Record set below:

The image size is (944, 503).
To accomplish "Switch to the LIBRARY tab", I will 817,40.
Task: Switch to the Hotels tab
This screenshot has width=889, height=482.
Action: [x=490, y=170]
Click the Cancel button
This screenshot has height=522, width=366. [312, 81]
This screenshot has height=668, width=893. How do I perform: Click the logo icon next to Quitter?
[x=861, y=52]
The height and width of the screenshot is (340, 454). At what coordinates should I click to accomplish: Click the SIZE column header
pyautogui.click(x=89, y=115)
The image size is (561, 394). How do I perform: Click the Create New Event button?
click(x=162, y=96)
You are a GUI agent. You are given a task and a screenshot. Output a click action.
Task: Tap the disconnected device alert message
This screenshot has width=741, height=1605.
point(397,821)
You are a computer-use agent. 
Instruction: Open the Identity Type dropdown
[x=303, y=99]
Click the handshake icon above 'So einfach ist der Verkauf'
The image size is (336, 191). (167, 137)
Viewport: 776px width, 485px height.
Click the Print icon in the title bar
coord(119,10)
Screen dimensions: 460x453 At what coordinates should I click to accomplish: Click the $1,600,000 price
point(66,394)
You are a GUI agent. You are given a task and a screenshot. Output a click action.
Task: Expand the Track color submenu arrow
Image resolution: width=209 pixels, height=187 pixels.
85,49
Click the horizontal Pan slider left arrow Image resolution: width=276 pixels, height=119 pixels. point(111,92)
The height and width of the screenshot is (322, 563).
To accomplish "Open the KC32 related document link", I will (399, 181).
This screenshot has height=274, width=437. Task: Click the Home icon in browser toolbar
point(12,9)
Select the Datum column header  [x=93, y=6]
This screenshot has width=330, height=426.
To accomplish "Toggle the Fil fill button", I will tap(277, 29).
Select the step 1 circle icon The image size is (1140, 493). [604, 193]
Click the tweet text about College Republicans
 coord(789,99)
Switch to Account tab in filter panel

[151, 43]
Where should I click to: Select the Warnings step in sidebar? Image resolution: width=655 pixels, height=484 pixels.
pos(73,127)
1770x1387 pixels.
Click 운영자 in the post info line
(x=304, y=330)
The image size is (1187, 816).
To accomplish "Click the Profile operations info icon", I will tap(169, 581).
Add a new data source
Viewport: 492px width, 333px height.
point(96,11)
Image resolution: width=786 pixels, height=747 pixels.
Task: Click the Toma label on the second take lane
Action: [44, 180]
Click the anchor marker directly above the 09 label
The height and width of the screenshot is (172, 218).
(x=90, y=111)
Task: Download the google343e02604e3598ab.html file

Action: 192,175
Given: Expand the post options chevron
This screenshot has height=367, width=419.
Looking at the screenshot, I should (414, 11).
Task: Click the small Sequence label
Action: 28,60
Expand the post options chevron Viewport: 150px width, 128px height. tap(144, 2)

End of Record set.

The lines to reproduce run from the one containing "Screen dimensions: 460x453" to the last line of the listing; print them exactly, including both ends.

Screen dimensions: 460x453 At what coordinates should I click to accomplish: Click the $1,600,000 price
point(66,394)
You are a GUI agent. You are given a task and a screenshot. Output a click action.
Task: Expand the Track color submenu arrow
Image resolution: width=209 pixels, height=187 pixels.
85,49
Click the horizontal Pan slider left arrow Image resolution: width=276 pixels, height=119 pixels. point(111,92)
The height and width of the screenshot is (322, 563).
To accomplish "Open the KC32 related document link", I will (399, 181).
This screenshot has height=274, width=437. Task: Click the Home icon in browser toolbar
point(12,9)
Select the Datum column header  [x=93, y=6]
This screenshot has width=330, height=426.
To accomplish "Toggle the Fil fill button", I will tap(277, 29).
Select the step 1 circle icon The image size is (1140, 493). [604, 193]
Click the tweet text about College Republicans
 coord(789,99)
Switch to Account tab in filter panel

[151, 43]
Where should I click to: Select the Warnings step in sidebar? Image resolution: width=655 pixels, height=484 pixels.
pos(73,127)
1770x1387 pixels.
Click 운영자 in the post info line
(x=304, y=330)
The image size is (1187, 816).
To accomplish "Click the Profile operations info icon", I will tap(169, 581).
Add a new data source
Viewport: 492px width, 333px height.
point(96,11)
Image resolution: width=786 pixels, height=747 pixels.
Task: Click the Toma label on the second take lane
Action: [44, 180]
Click the anchor marker directly above the 09 label
The height and width of the screenshot is (172, 218).
(x=90, y=111)
Task: Download the google343e02604e3598ab.html file

Action: 192,175
Given: Expand the post options chevron
This screenshot has height=367, width=419.
Looking at the screenshot, I should (414, 11).
Task: Click the small Sequence label
Action: 28,60
Expand the post options chevron Viewport: 150px width, 128px height. tap(144, 2)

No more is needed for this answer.